:: EXERCISE INSTRUCTIONS ::
**1)** Retype, word for word, the part of the passage on Rove and the 2000 South Carolina primary that opens with the words containing "When Rove and" and closes with "the campaign operatives.".
**2)** Pick up the passage about Rove, Bush and the 2000 race against McCain where it stops, and keep it going.

:: TEXT PASSAGE ::
────────
When Rove and Gov. Bush stepped onto the national stage in 2000, they had a big list of supporters, money and infrastructure that had been systems-checked in Texas. And they would use it to win by any means necessary and not fret over the ethics. Flying down to South Carolina after the upset defeat of Bush in the New Hampshire primary, Rove and Bush were said by a reliable source to have had a frank conversation about what was necessary to defeat Sen. John McCain, who had just defeated Bush in New Hampshire. A summit meeting was convened in Columbia and Rove delivered the message to the campaign operatives.
The candidate also tipped his hand to the strategy when he was overheard on a boom mike explaining his plans to Mike Fairs, a state senator. Fairs complained that Bush had not yet hit McCain's soft spots. "I'm going to," Bush said. "But I'm not going to do it on TV."
Because that's not the Rove way. Before the votes were cast, McCain was accused by Rove-managed surrogate groups of fathering a mixed-race child out of wedlock, being married to a drug addict, not being an attentive husband, using his wife's family fortune to buy his U.S. Senate seat and, worst of all, turning his back on Vietnam veterans; and all of this happened while George W. Bush was at rallies urging his primary opponent to please engage in a civilized debate on the issues.
Most of the accusations against McCain were contained in a World Magazine article, a weekly publication for Christian evangelicals. The magazine was edited by professor Marvin Olasky, an ideologue at the University of Texas -- a Communist Party member turned Republican, a Jew turned born-again Christian -- who had been recruited by Rove to refine his concept of "compassionate conservatism."
────────
Entries on finding words and elements:
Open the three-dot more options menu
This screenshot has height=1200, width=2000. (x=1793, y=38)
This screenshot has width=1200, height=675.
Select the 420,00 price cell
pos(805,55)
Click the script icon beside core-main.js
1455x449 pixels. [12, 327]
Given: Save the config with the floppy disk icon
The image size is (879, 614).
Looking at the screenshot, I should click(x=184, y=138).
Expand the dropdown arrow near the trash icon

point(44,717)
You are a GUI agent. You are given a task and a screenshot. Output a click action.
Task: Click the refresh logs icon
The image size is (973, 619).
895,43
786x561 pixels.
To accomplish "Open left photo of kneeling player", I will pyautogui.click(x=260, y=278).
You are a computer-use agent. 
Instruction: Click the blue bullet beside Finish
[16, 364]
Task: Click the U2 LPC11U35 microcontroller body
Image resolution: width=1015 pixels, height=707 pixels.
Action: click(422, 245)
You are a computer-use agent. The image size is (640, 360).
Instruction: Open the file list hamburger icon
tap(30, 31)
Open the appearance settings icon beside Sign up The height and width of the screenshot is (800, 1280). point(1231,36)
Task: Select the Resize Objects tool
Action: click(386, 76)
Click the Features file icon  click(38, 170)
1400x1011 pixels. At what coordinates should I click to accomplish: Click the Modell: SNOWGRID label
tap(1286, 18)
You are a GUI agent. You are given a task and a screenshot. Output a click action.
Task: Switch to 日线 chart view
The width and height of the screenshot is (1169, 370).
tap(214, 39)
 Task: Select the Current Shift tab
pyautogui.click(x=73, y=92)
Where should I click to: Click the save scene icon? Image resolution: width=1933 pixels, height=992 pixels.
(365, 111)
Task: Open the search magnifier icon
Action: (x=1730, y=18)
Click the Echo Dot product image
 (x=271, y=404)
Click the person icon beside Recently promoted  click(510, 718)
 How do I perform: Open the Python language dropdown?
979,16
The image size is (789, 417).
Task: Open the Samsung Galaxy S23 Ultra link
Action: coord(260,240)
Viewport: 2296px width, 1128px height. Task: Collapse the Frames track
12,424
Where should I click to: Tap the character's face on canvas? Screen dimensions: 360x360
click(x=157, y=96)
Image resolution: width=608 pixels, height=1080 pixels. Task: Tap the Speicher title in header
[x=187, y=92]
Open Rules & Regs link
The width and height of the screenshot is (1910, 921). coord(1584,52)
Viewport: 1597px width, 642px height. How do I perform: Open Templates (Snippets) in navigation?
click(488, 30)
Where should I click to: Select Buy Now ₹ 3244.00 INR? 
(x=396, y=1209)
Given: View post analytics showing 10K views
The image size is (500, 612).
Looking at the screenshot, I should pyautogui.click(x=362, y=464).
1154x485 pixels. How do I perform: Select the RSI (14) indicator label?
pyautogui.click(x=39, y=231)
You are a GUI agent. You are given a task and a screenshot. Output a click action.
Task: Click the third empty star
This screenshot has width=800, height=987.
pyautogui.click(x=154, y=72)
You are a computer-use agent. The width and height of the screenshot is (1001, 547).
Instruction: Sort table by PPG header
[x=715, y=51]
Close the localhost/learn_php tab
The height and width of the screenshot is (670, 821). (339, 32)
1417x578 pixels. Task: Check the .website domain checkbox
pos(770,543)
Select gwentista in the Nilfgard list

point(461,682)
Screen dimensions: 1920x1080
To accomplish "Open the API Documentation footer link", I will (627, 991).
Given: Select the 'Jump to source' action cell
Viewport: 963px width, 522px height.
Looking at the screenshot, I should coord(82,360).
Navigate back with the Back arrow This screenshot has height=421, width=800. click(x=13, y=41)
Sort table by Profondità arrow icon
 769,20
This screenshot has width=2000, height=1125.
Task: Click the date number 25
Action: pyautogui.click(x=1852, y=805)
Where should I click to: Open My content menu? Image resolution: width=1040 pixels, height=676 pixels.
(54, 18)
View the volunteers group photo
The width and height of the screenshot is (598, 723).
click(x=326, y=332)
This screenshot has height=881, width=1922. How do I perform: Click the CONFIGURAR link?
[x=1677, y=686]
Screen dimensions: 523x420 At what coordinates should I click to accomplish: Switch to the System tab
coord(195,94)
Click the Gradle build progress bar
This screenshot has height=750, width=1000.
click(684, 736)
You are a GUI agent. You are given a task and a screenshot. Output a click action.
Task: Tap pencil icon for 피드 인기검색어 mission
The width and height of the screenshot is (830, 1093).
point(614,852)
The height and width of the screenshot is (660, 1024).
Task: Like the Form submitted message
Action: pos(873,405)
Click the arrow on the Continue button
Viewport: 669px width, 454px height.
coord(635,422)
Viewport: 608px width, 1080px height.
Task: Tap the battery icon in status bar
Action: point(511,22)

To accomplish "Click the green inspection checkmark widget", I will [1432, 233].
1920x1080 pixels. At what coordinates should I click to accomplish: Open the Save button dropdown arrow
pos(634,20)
────────
:: RESPONSES TO THE EXERCISE ::
**1)**
When Rove and Gov. Bush stepped onto the national stage in 2000, they had a big list of supporters, money and infrastructure that had been systems-checked in Texas. And they would use it to win by any means necessary and not fret over the ethics. Flying down to South Carolina after the upset defeat of Bush in the New Hampshire primary, Rove and Bush were said by a reliable source to have had a frank conversation about what was necessary to defeat Sen. John McCain, who had just defeated Bush in New Hampshire. A summit meeting was convened in Columbia and Rove delivered the message to the campaign operatives.

**2)**
The vets' group denouncing McCain on behalf of Bush and Rove, the National Vietnam and Gulf War Veterans Coalition, was fronted by J. Thomas Burch Jr. Many of its members were driven by an obsession that there were still live Americans missing in action in Vietnam and McCain was failing to bring them home. McCain had considered that question resolved and had done his part as an elected representative and former prisoner of war to heal the war's losses. This was apparently the improper approach according to Burch, whose group was accused by McCain's camp of spreading rumors emanating from Karl Rove about the senator's mental stability after years in solitary confinement in a North Vietnamese prison.
When Wayne Slater, a reporter for the Dallas Morning News, wrote that the whisper campaign in South Carolina about McCain's mental health fit with previous Rove tactics in Texas, such as the whispers about Ann Richards' sexuality, Rove confronted the reporter on an icy tarmac in New Hampshire. "You're trying to ruin me," Rove hissed. "My reputation. You son of a bitch. It's my reputation." Bush, for his part, was less defensive. Not only did he refuse to denounce the fringe veterans' organization, he embraced its endorsement and dismissed McCain's complaints. On stage before the primary debate in Columbia, an enraged McCain confronted Bush. "You ought to be ashamed, George," McCain said.
"Senator, it's just politics," Bush answered.
"Everything's not politics, George."
At the media center in a Columbia hotel on primary night, it was obvious Rove's smear strategy had succeeded. When he passed my television crew's location on the riser, I acknowledged his achievement. "Congratulations, Karl. Looks like you did it."
"Hey, don't congratulate me," he said. "It was the candidate who won. He did it. Not me," Rove said.
"Sure, Karl. Whatever you say."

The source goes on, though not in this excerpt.